# Largest round a Super Blackhawk?



## logan85 (May 7, 2006)

Looking around the Ruger website, it looks like there largest round for the Super Blackhawk is the .44 Magnum - I must say, currently the .44 Magnum is plenty big enough for me, but bigger is fun and bragging rights are fun too. 

So if one wants a single action revolver larger than .44 Magnum what can one do? I'm not about to convert my SBH, but if someone so desired to try to upgrade a SBH could the frame handle a larger cartridge such as a .454 Casull? What other rounds larger than a .44 Magnum could a SBH frame handle?

L J


----------



## Blkhawk73 (Sep 2, 2006)

First the frame on the SBH is the same frame as the BH and Bisley models. Other than the gripframe, hammer and the cylinder on some models, they're all the same (trigger on Bisley diff too) The SBH actually has also been chambered for the .41 magnum and the .45 Colt cartridges as well. Both were Hunter models made exclusively for Davidson's and Lipsey's respectfully.



> bigger is fun and bragging rights are fun too


 Remember if you can't hit what you're aiming at, bigger and "badder" makes a big imprssion alright - embarrassment. Concentrate of what one can accurately shoot not so much on the awe factor of a large caliber or powerful cartridge.

Custom 'smith have been rechambering the BH and SBH's from a long time now. .454 Casul chamberings are considered small now as they're now being safely converted to .500 maximum and many in between. A new cylinder (5 shot) and new bbl is required. It's mainly the cylinder taking the pressure more so than the cylinder frmae itself. 5 shot cylinders provide more material between chambers.
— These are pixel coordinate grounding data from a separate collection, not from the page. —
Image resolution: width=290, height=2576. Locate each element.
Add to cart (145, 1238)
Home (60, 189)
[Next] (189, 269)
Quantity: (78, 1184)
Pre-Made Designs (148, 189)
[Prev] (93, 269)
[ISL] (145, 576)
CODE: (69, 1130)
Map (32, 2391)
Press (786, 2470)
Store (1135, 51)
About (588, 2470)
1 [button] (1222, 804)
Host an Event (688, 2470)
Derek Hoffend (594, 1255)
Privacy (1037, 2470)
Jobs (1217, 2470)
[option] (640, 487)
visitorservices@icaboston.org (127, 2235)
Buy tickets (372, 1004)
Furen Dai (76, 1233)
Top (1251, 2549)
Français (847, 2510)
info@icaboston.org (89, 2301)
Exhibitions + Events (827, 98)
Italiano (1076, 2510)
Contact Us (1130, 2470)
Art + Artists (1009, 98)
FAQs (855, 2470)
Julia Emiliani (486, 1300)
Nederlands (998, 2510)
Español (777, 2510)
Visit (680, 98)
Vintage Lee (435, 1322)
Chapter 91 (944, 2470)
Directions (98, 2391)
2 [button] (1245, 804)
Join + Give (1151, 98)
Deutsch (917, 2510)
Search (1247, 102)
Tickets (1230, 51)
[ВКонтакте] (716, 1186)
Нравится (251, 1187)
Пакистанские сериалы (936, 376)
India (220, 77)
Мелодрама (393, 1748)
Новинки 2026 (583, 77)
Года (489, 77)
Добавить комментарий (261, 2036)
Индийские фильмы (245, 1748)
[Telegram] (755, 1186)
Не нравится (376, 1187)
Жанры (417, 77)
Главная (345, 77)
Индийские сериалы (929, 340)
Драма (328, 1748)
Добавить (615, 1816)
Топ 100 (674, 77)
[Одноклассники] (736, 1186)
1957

More material allows higher pressures.

Check out Bowen Classic Arms (the master), Limbaugh, Clements, Cosby and Reeder for what is possible.


----------



## logan85 (May 7, 2006)

So, does converting a BH from 6 to 5 shots require a lot of internal work to get he paw moving right? What are the largest rounds that could still use the full 6 round capacity?

L J


----------



## Blkhawk73 (Sep 2, 2006)

In the 5 shot conversion, a completly new cylinder is made. The timing of course would be a critical part. I believe some pawk work could be required, but the rea on the cylinder which is contacted by the pawl would of course be the newly machined area which would be designed for proper timing as well. It's not a job for the home 'smith regardless. To stick with a 6 shot, the .45 Colt is as large as one can go.


----------



## Bob Wright (May 10, 2006)

*Cylinder or frame determines strength?*

Blkhawk73:

I'll agree with most of what you have stated with the possible exception of the cylinder being the limiting criteria for powerful cartridges. No matter the size of the round, or power, the cylinder is made of sufficient thickness to handle the pressures.

The frame, and internal parts, are also the limiting factor. The topstrap especially, is subject to extreme tension from recoil stresses. Also, as in the case of my old Model 29 Smith, the pivot pins sheared off from metal fatigue finduced by recoil stress. One gun, a Colt .357 Magnum Single Action, had its topstrap stretch enough that the barrel angled down til the rear of the cylinder bound against the topstrap.

So, while you may be able to make a cylinder to take the stress induced by a 105mm howitizer round, the frame must be of sufficient strength as well.

Bob Wrigh


----------